(Stored data)
┏━━

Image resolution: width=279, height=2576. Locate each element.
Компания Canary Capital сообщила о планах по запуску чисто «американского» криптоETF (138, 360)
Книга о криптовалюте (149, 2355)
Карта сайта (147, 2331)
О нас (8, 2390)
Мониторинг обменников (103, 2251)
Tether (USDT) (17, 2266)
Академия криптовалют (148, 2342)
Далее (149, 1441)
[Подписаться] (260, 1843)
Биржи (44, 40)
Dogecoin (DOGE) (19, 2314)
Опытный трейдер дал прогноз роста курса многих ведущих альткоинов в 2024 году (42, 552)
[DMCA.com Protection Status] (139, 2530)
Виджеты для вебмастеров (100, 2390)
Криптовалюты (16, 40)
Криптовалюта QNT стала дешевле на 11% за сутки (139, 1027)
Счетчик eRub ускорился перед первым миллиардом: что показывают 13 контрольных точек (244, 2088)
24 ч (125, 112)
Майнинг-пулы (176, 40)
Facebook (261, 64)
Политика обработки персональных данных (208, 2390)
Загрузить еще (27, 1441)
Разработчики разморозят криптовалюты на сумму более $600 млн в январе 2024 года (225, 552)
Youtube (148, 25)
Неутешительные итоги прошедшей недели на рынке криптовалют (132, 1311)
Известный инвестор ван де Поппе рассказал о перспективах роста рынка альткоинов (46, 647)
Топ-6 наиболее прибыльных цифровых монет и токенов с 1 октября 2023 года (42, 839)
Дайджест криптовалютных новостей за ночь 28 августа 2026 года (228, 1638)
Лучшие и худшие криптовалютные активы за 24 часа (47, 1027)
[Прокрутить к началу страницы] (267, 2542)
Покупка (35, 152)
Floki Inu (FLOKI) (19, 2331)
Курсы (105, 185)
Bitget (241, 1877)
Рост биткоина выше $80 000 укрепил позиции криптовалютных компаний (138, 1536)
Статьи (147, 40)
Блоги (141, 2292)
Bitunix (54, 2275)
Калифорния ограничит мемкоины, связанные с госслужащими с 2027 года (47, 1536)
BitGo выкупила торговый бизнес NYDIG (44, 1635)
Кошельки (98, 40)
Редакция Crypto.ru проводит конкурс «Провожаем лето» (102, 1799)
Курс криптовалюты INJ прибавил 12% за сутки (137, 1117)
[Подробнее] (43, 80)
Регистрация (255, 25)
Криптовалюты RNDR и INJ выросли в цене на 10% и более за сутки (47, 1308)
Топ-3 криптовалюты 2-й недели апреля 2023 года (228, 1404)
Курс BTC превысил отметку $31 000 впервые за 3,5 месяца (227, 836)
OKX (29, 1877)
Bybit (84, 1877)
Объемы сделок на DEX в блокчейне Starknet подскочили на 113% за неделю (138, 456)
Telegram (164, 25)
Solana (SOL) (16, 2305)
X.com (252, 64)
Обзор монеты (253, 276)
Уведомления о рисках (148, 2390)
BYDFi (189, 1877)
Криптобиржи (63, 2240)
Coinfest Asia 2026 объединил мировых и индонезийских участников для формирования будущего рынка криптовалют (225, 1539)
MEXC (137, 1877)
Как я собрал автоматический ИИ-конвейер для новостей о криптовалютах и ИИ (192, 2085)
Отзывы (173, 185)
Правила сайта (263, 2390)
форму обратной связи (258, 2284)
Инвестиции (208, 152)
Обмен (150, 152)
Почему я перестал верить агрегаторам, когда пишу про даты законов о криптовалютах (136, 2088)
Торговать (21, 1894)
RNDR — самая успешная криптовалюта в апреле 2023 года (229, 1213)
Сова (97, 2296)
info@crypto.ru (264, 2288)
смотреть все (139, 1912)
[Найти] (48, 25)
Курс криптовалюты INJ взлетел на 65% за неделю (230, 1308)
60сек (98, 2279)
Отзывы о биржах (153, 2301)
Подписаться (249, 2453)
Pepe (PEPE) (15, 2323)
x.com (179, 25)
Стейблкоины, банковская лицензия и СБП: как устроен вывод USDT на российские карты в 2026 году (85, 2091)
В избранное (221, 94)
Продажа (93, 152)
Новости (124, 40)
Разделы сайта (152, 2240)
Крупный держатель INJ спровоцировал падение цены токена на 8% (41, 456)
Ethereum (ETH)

┗━━

[Task to carry out] Within the entries above, find the string "сайта" and return each line that holds it.

[Response to this task]
Карта сайта (147, 2331)
Правила сайта (263, 2390)
Разделы сайта (152, 2240)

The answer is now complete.